• _给定文本_
Tensorflow 透过性能分析工具查看变量位置

Tensorflow 通过性能分析工具查看变量位置
通过tensorflow自动分配变量时,并不清楚变量具体的分配位置时CPU还是GPU
一般情况下,这并不是问题,然而我尝试分配大变量时,内存溢出了!!!!
才发现embedding variable居然被分配在了GPU上。。。。
搜索发现,tensorflow自带性能分析工具,参见:http://stackoverflow.com/questions/37751739/tensorflow-code-optimization-strategy

文末程序的日志如下:
Tensorflow 透过性能分析工具查看变量位置

不多说了,上代码:
# coding=utf-8
'''
测试Tensorflow的性能分析工具;
该工具也可以检测变量的位置,,

参考网址:http://stackoverflow.com/questions/37751739/tensorflow-code-optimization-strategy

Created on Mar 30, 2017
@author: colinliang
'''
from __future__ import absolute_import
from __future__ import division
from __future__ import print_function
import tensorflow as tf
from tensorflow.python.client import timeline
if __name__ == '__main__':
    run_options = tf.RunOptions(trace_level=tf.RunOptions.FULL_TRACE)
    run_metadata = tf.RunMetadata()
    sess = tf.Session()
    print(u'CUPTI的so文件位置变了, 直接运行本程序会产生exception!!! http://blog.****.net/rtygbwwwerr/article/details/51605835')
    print(u'解决方法:我是拷贝了一下/usr/local/cuda/extras/CUPTI/lib64对应3个的文件到 /usr/local/cuda/lib64 中')

• _所给数据_
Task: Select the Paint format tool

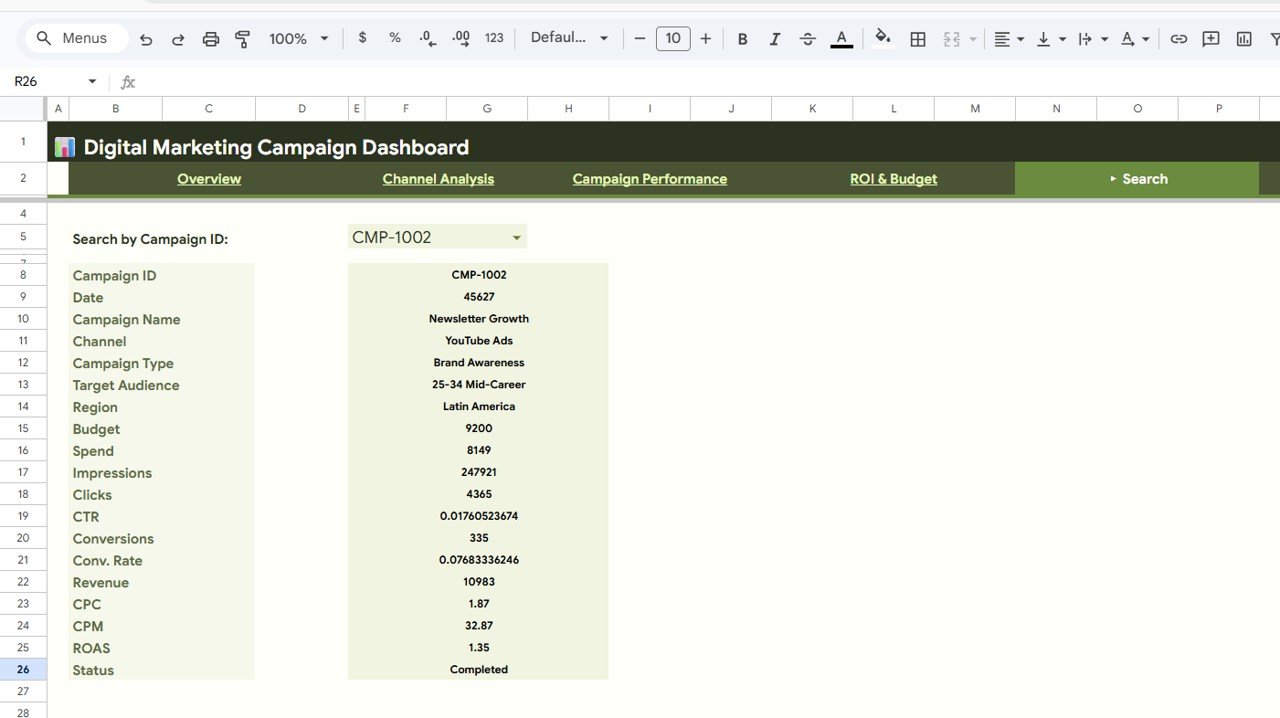Action: tap(242, 38)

• _题目_
请把给定文本中从含有“Created on Mar”的语句开始、到“run_metadata = tf.RunMetadata()”结束的那一段一字不改地照抄下来。

• _本题结果_
Created on Mar 30, 2017
@author: colinliang
'''
from __future__ import absolute_import
from __future__ import division
from __future__ import print_function
import tensorflow as tf
from tensorflow.python.client import timeline
if __name__ == '__main__':
    run_options = tf.RunOptions(trace_level=tf.RunOptions.FULL_TRACE)
    run_metadata = tf.RunMetadata()